Про эту амнистию, к 55-летию Победы в Великой Отечественной Войне, я понял, и Немец мне подтвердил, что в первоначальной редакции, как вышло Постановление, я попадаю, и к осени могу пойти домой.

– Только не будет этого, вот увидишь, – говорил Немец. – Месяц не продействует указ, зарежут амнистию, внесут поправки. Кроме беременных афганцев, награжденных орденами и медалями, никого не нагонят. За месяц подсуетятся, кого надо, для кого эта амнистия и объявлялась, освободят, остальные будут сидеть, как сидели.

И правда, не прошел месяц, как линза старого черно-белого телевизора, стоявшего в комнате личного времени, показала, как коммунист Ильюхин, потрясая с трибуны Государственной Думы пролетарскими кулаками, ходя желваками и брызжа слюной, настращал сонных депутатов «холодным летом 53-го года» и внес поправки.

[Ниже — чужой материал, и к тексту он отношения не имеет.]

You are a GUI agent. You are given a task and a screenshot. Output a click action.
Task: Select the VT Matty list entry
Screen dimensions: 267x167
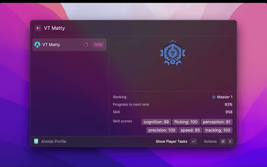[x=58, y=45]
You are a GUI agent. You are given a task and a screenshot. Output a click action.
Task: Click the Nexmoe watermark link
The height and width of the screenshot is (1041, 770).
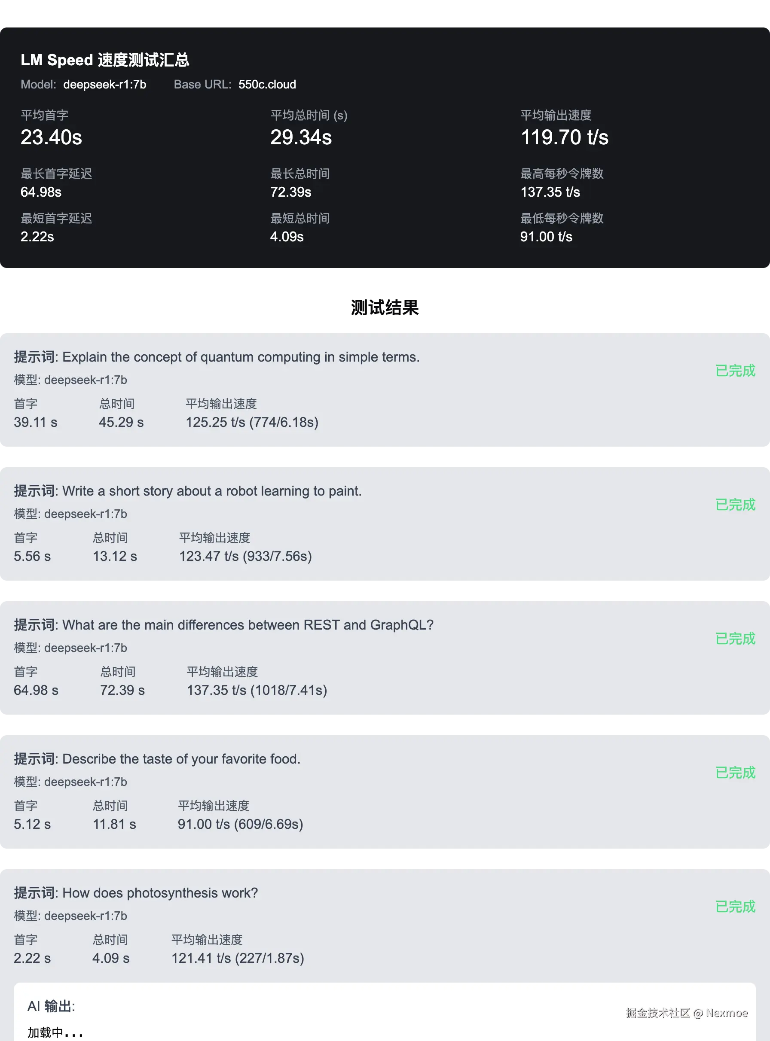click(688, 1012)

Эта же линза показала, как попытался заступиться за нас министр юстиции Крашенинников, но его голос потонул в безразличии общественности. Получалось, Постановлением об амнистии нас освободили, а через месяц заново приговорили. Такое только в России возможно. Тогда много у кого крыша поехала. Последние гуси улетели. Поговаривали, среди первых амнистированных пролез один козел с большим сроком, Хозяин не смог ему отказать, так козла этого после поправок вернули в лагерь под конвоем. А говорили, закон обратной силы не имеет. В России закон имеет и обратную силу и конкретно направленную. Больше ни один большесрочник за периметр лагеря не вышел.

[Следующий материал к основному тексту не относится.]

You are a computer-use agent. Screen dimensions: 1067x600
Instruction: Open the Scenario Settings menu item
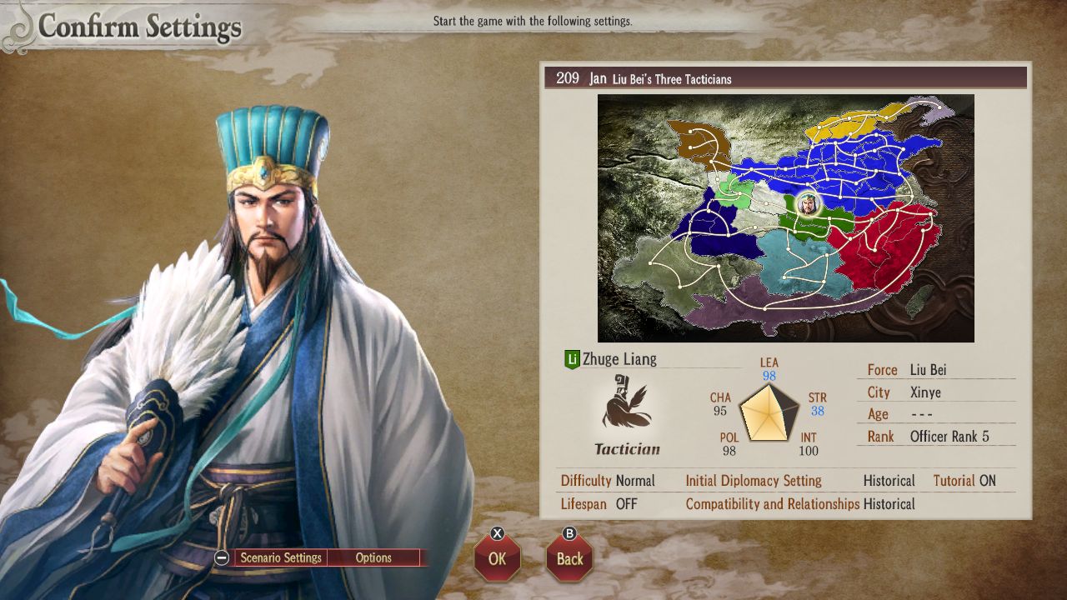tap(281, 558)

Немец сказал, что подаст исковое заявление в суд, дойдет до Конституционного суда, если надо до Европейского суда по правам человека. Вероятность добиться правды мало, но попытаться надо. Времени у него уйма – пять лет. Заняться нечем, вот и будет писать. Ничего не теряет, все и так потеряно.

Лето 2000 года выдалось жаркое. Солнце прокалило, смазало горячим маслом кирпич, железо, асфальт. Горькое человеческое тесто припекло, как в чугунной формовке. Черная роба просится с тела. В жару не носится она, выходит из моды. Появись днем в робе на плацу, как черный таракан в пустыне. Солнце будто в увеличительное стекло прижаривает, прямо, кажется, дым пойдет. Даже мозги плавятся в голове и вареной сгущенкой прилипают к черепной коробке, в которой завязли с трудом шевелящиеся мухи – мысли. Бараки по лагерю распахнули все окна, двери, приглашали сквозняки – где вас носит? Несколько раз в день поливали дворик из шланга, чтоб хоть как-то остудить раскаленный асфальт. Клумбу с цветами поливали утром и вечером, а дворик весь день. Политый асфальт чернел, и не проходило четверти часа, как он обратно светлел, и над ним колыхалось марево. От испарения становилось тяжело дышать. Одни говорили: «Не разводите сырость, и так дышать нечем». Другие: «Полейте дворик, посвежее станет».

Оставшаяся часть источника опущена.